◆ Text passage
--------

Dr. Carl Gustav Jung originally coined the term Falsification of Type to describe an individual whose most developed and/or used skills were outside one's area of greatest natural preference. In his writing, Dr. Jung stated that he believed the problem to be a serious one with both practical and psychological ramifications. Indeed, Jung saw Falsification of Type as "a violation of their natural disposition," explaining that:

"As a rule whenever such Falsification of Type takes place as a result of external influence, the individual becomes neurotic later, and a cure can successfully be sought only in the development of the attitude (i.e., function) which corresponds with the individual's natural way."

In the last analysis, it may well be that physiological causes (inaccessible to our knowledge in 1926) play a part in this. That this may be the case seems not improbable, in view of one's experience that the reversal of type often proves exceedingly harmful to the physiological well-being of the organism, often leading to an acute state of exhaustion."

--------

◆ Data supplied
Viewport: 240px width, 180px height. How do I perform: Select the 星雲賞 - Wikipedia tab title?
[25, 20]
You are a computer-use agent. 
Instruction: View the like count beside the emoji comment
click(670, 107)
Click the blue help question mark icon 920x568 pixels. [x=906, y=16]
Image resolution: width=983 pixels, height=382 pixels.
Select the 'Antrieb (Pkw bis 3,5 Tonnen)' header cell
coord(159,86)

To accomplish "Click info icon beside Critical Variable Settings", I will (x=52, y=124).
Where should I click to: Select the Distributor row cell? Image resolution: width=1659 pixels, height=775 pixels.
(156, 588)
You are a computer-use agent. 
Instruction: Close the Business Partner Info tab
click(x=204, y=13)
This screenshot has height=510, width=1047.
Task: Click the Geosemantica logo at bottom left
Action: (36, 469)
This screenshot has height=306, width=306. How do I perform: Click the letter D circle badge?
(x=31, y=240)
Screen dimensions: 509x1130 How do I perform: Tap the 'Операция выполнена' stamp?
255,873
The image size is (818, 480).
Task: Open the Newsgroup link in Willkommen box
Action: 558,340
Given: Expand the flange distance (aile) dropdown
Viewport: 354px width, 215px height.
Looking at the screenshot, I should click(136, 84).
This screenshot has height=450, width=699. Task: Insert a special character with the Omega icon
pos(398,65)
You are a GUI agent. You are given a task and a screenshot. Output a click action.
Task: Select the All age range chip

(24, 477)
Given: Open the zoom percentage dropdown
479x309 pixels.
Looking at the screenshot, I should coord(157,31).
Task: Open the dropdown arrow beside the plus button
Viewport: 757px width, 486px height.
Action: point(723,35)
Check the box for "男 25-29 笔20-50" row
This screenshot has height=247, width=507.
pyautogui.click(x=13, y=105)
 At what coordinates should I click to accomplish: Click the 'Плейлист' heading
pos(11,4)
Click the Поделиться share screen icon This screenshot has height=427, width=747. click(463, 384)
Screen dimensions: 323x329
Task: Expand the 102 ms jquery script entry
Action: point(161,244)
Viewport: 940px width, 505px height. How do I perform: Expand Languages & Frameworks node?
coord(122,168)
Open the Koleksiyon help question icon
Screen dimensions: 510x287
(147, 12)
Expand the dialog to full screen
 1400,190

--------

Continue the passage above about Jung's idea of Falsification of Type, picking up right after its last sentence.

◆ Expected answer
Dr. Katherine Benziger, who established and studied the physiological foundations for Type and Falsification of Type over the past two decades, expanded on Dr. Jung's observations regarding the results or costs of Falsifying Type. Dr. Benziger, using her Benziger Thinking Styles Assessment (BTSA) to gather and study data of individuals who had been or were Falsifying Type, connected falsification of type to a condition of "prolonged or excessive adaptation. In her summary report on the topic, Falsification of Type: Its Jungian and Physiological Foundations and Mental, Emotional and Physiological Costs, published in 1995, she stated that:

  • the short term results of falsification tend to be increased irritability, headaches, and difficulty in mastering new tasks.

  • the long term results of falsification include exhaustion, depression, lack of joy, a homeostatic imbalance involving oxygen, the premature aging of the brain, and a vulnerability to illness.

Benziger's observations and thinking are supported by the research of Dr. Richard Haier of San Diego. Using PET scan studies, Haier demonstrated that the brain needs to work much harder when not using the person's natural lead function (which he establishes as an area of exceptional natural efficiency).

Haier estimated that the brain may need to work as much as 100 times harder when an individual is developing and / or using skills outside one's area of natural efficiency.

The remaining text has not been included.